- Author:
Yong Ki MIN
1
Author Information
- Publication Type:Review
- Keywords: Denosumab; Osteoporosis; Fracture
- MeSH: Bone Density; Bone Resorption; Female; Femur Neck; Freedom; Hip; Hip Fractures; Humans; Osteoclasts; Osteoporosis*; RANK Ligand; Spine; Denosumab
- From:Endocrinology and Metabolism 2015;30(1):19-26
- CountryRepublic of Korea
- Language:English
- Abstract: Denosumab, a fully human recombinant monoclonal antibody to the receptor activator of nuclear factor-kappaB ligand (RANKL), blocks binding of RANKL to the RANK receptor, found on the surface of osteoclasts and osteoclast precursors, resulting in decreased bone resorption.

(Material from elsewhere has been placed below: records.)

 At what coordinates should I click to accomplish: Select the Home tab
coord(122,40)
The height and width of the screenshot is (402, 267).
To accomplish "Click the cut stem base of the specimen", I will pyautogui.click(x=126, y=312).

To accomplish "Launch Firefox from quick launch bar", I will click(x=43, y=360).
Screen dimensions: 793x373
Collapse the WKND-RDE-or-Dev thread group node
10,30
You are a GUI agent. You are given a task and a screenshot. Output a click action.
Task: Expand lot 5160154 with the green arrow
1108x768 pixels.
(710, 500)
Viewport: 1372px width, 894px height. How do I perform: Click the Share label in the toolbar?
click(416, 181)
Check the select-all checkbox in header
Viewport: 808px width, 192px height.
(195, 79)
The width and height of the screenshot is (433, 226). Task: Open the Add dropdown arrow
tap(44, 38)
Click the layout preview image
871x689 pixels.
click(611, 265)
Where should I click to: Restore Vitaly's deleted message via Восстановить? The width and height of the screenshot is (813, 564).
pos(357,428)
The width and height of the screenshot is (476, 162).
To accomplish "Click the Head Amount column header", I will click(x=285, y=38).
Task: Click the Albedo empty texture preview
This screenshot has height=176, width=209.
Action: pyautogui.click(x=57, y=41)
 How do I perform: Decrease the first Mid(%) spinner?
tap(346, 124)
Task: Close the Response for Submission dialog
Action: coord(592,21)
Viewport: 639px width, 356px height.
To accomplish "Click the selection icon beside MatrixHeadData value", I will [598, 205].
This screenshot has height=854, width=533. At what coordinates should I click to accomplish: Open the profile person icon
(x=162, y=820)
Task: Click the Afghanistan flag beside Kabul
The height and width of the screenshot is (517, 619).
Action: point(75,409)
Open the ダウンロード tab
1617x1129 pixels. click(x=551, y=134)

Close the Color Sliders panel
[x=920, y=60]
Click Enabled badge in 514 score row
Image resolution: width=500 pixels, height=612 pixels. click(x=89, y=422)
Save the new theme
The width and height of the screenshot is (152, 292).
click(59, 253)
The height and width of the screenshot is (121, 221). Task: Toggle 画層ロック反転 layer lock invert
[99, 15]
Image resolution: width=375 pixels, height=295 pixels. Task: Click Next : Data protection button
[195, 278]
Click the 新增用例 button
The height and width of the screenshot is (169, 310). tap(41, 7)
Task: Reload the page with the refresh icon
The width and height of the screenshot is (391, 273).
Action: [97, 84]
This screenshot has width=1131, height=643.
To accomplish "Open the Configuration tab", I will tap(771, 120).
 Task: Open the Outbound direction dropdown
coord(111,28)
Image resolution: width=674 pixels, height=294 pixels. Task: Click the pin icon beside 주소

Subcutaneous denosumab administration once every 6 months increases bone mineral density at the lumbar spine, total hip, and/or femoral neck, and reduces markers of bone turnover significantly in postmenopausal women with osteoporosis. Relative to placebo, denosumab treatment reduces the risk of vertebral, nonvertebral, and hip fractures significantly. The benefits of denosumab treatment are generally obvious after the first dose and were continued for up to 8 years of treatment in an extension study. The tolerability profile of denosumab during this extension phase was consistent with that observed during the initial 3-year FREEDOM trial. Postmarketing safety surveillance has not shown any unexpected findings. Ongoing safety surveillance will more fully define the long-term safety of denosumab. The benefits of denosumab would seem to be greater than its risks. Denosumab is an important choice in the treatment of postmenopausal women with osteoporosis at increased risk of fractures, including older patients who have difficulty with oral bisphosphonate intake and patients who are intolerant of, or unresponsive to, other therapies.